ユリシーズに対しては、微笑みを向けて反応を楽しんでいたのよね。
ディエスは「ああ、アイリーン!! 好きです!」と言って興奮しながら抱きついてくるか、失神してしまうこともあった。ノクスは「お前……さては、誘っているな?」と言いながら私を抱きしめて頬をスリスリとこすりつけて来て、その後でうっとりとしてくれる。
昼と夜で反応が違うのは面白かったな、なんて、まるで懐かしい思い出みたいだ。ユリシーズと過ごしたことが、過去の出来事になっていく。
これから両親と裁判をすることになるはずだけれど、どうして大好きな人を失った私から、金銭を奪おうとするのかしら。

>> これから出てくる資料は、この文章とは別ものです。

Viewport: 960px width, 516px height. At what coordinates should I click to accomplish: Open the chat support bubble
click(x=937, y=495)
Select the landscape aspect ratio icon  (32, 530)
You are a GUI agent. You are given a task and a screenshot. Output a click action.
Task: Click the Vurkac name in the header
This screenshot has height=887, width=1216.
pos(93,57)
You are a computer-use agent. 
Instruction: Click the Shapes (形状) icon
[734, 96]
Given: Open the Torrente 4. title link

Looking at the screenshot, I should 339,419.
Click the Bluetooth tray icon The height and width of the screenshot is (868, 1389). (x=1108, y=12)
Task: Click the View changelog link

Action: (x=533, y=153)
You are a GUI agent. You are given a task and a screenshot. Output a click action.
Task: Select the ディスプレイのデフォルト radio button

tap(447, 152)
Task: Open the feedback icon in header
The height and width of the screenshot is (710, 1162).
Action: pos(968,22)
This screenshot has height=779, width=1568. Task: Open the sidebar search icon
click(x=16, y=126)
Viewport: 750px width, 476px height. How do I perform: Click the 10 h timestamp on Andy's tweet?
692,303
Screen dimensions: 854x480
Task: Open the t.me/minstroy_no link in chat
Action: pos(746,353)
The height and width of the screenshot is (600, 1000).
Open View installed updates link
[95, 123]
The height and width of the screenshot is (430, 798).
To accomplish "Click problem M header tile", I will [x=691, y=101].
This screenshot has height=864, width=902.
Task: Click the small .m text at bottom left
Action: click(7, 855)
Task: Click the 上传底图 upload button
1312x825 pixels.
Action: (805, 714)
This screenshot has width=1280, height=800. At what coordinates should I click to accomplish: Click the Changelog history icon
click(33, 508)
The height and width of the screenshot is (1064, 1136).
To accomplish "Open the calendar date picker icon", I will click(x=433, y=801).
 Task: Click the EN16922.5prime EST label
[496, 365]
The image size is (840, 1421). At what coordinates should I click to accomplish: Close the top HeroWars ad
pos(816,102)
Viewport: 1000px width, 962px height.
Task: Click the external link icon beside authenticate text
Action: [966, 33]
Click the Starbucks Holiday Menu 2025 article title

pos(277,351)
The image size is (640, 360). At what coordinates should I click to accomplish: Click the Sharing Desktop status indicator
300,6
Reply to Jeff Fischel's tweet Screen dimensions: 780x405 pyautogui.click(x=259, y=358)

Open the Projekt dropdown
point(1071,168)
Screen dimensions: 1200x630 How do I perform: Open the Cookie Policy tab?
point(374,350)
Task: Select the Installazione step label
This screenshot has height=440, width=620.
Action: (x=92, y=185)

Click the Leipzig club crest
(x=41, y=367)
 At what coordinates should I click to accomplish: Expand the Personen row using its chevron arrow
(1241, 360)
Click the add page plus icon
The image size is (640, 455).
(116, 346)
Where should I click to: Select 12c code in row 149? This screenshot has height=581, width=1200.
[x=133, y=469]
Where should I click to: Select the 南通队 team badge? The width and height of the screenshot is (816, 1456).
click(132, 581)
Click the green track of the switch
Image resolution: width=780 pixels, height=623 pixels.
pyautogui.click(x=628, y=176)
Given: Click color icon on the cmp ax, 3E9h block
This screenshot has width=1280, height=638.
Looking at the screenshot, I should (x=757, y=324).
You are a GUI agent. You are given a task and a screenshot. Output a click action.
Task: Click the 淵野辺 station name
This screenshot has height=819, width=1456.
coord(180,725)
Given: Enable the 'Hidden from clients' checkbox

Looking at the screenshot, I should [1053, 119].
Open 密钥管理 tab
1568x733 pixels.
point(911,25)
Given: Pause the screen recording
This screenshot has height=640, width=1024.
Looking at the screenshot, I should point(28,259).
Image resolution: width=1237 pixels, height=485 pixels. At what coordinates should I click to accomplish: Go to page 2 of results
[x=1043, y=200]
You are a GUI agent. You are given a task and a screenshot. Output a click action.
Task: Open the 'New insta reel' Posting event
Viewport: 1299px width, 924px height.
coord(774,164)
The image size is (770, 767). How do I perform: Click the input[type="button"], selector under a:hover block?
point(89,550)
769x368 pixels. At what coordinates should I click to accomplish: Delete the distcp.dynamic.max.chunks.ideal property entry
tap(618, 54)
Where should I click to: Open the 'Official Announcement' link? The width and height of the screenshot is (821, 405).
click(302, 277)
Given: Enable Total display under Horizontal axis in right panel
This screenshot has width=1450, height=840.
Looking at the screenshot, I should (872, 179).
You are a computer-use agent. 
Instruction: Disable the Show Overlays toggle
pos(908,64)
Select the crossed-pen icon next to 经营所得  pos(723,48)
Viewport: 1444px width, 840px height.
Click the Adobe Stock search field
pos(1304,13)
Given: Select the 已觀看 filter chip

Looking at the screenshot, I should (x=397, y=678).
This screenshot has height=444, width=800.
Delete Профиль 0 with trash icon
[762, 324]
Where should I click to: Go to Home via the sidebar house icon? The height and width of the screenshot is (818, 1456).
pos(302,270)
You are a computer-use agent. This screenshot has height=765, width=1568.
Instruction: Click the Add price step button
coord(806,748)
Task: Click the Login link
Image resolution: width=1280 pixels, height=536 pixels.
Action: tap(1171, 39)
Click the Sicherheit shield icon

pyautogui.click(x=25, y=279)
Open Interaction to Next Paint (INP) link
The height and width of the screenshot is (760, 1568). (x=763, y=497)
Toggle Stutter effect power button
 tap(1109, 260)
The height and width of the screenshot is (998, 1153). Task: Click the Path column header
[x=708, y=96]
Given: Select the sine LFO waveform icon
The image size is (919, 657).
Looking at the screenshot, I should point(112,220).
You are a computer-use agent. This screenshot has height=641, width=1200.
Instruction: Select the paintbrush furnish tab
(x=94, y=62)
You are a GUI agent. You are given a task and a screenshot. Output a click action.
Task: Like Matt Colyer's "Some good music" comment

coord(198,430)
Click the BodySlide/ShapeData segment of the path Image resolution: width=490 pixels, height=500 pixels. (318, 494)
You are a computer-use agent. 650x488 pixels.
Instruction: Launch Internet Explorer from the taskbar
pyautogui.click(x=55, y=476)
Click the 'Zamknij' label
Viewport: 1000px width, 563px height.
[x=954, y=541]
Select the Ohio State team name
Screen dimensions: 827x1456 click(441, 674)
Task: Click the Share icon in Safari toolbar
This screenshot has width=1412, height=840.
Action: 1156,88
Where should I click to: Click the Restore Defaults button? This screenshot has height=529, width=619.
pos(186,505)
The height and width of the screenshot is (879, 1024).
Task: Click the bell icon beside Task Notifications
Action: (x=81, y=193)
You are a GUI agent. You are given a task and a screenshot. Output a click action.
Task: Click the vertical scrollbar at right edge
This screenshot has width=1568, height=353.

お父様やお母様には、愛も情も存在しないのかもしれない。
だから、ユリシーズを失ってしまった私のことも、遺産を継いでお金を得たようにしか見えないのだわ。
なんて……可哀想な人たち。
「クリスティーナ……私、ようやく実の両親と戦う決意ができました」
「偉いわ……。どんな些細なことでもわたくしやヒューを頼ってね」
「はい。では、もし両親からたかられるようなことが起きたら……またこちらに来てクリスティーナに慰めてもらいます」
両親は、オルブライト家の財産を使い果たすことでも計画しているのだろう。
ここで退けておかないと、恐らく一生つきまとわれてしまう。
人狼のみんなを守るためにも、裁判には負けられない。